GESELECTEERDE PASSAGE →
= = = = =

2. Klimaatneutraal Inkopen

Klimaatneutraal betekent dat een proces niet bijdraagt aan klimaatverandering. Hiermee bedoelen we: geen uitstoot van CO2 en andere broeikasgassen11 . Van alle broeikasgassen die de mens uitstoot, is CO2 het belangrijkst: ruim de helft van de klimaatverandering wordt veroorzaakt door CO212 .

Als we Klimaatneutraal Inkopen binnen de provincie betekent dit dat we met onze opdrachten inzetten op het verminderen van de uitstoot van CO2 (CO2-reductie), stikstof en overige broeikasgassen. Met stikstof bedoelen we: stikstofoxiden (NOx) en ammoniak (NH3). Deze vormen van stikstof hebben namelijk een negatieve impact op mens en milieu.

Waarom Klimaatneutraal Inkopen?

Het klimaat verandert door de uitstoot van broeikasgassen. Dit zien we terug in langere perioden van droogte en hitte, extreme neerslag en extreme stormen. Ook stijgt de zeespiegel en zijn de seizoenen verstoord (zachte winters en hete zomers). Dit heeft een directe invloed op de leefomgeving.

Om de uitstoot van broeikasgassen terug te dringen, heeft Nederland doelstellingen geformuleerd naar aanleiding van het Klimaatakkoord van Parijs. Deze zijn vastgelegd in de Klimaatwet. De Nederlandse overheid heeft de ambitie om in 2050 de CO2-uitstoot met 95% te hebben gereduceerd t.o.v. 1990, met als tussendoel 49% in 2030. De provincie heeft deze ambitie verder vorm gegeven in haar Actieprogramma Klimaat. Ons streven is om in 2030 een klimaat neutrale provinciale organisatie te hebben. Daarnaast streven wij naar energieneutraliteit in onze infrastructuur en bedrijfsvoering om eveneens bij te dragen aan de CO2 doelstelling. Dit houdt in dat we geen CO₂ uitstoten. Een aantal doelstellingen zullen wij al voor 2030 bereiken, te weten: in 2028 is onze huisvesting gasloos en wekken we de verbruikte energie zelf op. Daarnaast is ons wagenpark emissieloos in 2027.

We hebben ook een ‘eigen’ programma Duurzame Infrastructuur, waarin we onder andere inzetten op 25% minder CO2 in 2023, energieneutrale exploitatie in 2023 en reductie van materialengebruik –met 50% in 2023. Ofwel, de helft van de 2030 doelen willen we in 2023 bereikt hebben.

Een aanvullend thema binnen Infra is uitvoering van het Schone Lucht Akkoord en de transitie naar een emissieloze bouw.

= = = = =

GEGEVENSOVERZICHT →

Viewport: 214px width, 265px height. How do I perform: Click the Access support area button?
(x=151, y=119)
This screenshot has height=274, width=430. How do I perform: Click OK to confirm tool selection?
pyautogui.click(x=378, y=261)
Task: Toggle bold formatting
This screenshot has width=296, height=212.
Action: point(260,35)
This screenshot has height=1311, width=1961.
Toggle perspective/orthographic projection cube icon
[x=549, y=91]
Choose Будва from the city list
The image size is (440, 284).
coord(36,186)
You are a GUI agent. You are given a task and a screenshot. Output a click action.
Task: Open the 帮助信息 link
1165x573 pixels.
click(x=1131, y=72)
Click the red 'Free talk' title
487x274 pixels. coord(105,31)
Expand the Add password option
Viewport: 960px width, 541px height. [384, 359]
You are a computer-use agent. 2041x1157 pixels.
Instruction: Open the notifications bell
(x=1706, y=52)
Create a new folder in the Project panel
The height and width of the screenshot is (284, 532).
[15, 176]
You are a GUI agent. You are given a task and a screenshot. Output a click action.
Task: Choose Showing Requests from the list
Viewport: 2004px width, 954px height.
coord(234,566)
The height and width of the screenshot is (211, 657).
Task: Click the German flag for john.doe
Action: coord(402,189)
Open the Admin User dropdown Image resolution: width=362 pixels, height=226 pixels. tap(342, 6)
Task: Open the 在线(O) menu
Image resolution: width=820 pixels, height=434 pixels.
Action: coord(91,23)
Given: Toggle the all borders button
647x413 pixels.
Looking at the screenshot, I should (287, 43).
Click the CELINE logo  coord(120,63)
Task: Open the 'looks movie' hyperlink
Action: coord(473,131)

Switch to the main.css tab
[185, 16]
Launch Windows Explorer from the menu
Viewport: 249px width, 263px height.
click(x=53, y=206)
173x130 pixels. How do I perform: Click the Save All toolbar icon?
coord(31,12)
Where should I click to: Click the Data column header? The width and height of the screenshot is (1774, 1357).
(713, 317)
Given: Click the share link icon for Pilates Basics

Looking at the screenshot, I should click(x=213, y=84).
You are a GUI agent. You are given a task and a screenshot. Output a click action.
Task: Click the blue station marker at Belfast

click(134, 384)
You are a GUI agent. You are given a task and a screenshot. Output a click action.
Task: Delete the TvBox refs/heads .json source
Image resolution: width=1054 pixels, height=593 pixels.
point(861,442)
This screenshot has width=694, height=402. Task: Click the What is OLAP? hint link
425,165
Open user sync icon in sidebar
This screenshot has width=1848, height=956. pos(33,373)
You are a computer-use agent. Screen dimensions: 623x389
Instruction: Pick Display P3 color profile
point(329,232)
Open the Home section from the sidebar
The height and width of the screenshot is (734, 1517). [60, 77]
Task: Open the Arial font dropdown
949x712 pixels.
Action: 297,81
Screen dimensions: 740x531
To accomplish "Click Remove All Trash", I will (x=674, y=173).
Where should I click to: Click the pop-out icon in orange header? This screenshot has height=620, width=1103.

= = = = =

Beantwoord de volgende vragen op basis van de passage over klimaatneutraal inkopen.
(a) Welke twee stoffen vallen onder stikstof?
(b) In welk jaar moet het wagenpark van de provincie emissieloos zijn?
(c) Hoeveel minder CO2 wil het programma Duurzame Infrastructuur in 2023 bereiken?
De vermeldingen vormen afzonderlijk materiaal en staan los van de passage over klimaatneutraal inkopen.

ANTWOORD →
(a) Stikstofoxiden (NOx) en ammoniak (NH3).
(b) In 2027.
(c) 25% minder CO2.